Etonnant lapsus sur France info d’un neuropsychologue qui, évoquant le sort des enfants et des hommes en général durant les guerres, utilise le mot « chance » pour dire : « Engager vous dans une armée, c’est là que vous avez le moins de chance d’être tué ». Comme si « être tué » était une chance en période de guerre. Ce lapsus n’enlève rien au reste de l’exposé.
Ce genre de formule malheureuse n’est pas une surprise dans le milieu médical. Nous médecins faisons toujours des diagnostics positifs, enzymologie positive d’infarctus, sérologie positive de SIDA, enregistrement positif de trouble du rythme, biopsies positives de cancer etc. Cela vient des études qui ont précédé notre cursus médical. Dans les bacs scientifiques, la résolution des problèmes de mathématique et de physique est toujours jubilatoire. On trouve à l’hôpital chez les étudiants en médecine des courses au premier qui fera le « diagnostic de la maladie » et certains médecins sont restés de grands enfants.
Un diagnostic établi reste un élément positif, acceptons la formule ! Le problème est que parfois, après un diagnostic constitué à grand renfort de moyens et avec la plus grande célérité, la prise en charge thérapeutique traine, comme si le patient était devenu brutalement beaucoup moins intéressant.
La médecine n’a pas l’exclusivité de ce type de comportement. Il suffit de se remémorer l’attentat sur les tours jumelles de New York et les réactions de certains voisins ou amis pour comprendre l’ambivalence de nos perceptions et de nos sentiments.
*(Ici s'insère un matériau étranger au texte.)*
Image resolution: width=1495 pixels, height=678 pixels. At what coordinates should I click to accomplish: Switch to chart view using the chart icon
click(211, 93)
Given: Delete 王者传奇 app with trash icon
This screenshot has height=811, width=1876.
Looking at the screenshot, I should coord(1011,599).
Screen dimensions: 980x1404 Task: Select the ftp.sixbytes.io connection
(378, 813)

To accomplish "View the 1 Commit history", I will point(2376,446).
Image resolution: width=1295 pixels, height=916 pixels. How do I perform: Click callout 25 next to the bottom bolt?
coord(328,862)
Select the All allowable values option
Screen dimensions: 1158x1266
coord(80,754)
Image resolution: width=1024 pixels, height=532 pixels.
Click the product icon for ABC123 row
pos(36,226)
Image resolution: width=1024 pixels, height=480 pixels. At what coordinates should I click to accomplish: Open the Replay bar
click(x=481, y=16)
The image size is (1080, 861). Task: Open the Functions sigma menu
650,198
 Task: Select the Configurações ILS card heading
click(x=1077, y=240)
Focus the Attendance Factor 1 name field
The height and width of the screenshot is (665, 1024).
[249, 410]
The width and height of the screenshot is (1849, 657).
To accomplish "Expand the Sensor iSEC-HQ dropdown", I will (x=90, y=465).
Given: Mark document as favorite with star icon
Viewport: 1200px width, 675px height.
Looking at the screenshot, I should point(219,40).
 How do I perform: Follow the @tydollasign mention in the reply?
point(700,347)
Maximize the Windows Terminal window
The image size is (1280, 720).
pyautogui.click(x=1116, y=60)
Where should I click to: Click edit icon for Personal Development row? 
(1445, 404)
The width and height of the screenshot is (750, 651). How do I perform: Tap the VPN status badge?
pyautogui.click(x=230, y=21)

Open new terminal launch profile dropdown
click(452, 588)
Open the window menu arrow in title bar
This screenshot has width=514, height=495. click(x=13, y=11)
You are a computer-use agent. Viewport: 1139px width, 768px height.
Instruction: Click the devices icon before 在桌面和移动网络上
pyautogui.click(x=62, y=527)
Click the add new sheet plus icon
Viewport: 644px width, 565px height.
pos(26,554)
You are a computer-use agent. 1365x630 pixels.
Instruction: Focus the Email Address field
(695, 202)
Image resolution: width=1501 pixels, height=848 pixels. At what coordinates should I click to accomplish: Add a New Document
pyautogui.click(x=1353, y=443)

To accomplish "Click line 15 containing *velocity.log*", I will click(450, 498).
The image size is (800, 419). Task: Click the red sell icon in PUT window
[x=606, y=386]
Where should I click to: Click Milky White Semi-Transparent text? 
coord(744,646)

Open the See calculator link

Notre inconscient et son système de récompense a inscrit dans notre verbiage ce mot « positif » ainsi que la jouissance qui l’accompagne, même dans les circonstances les plus sombres : diagnostiquer dans la jubilation comme regarder la guerre à la télévision est l’évolution logique des jeux qui ont meublé notre enfance, notre inconscient est juste insuffisamment affecté par les drames des autres.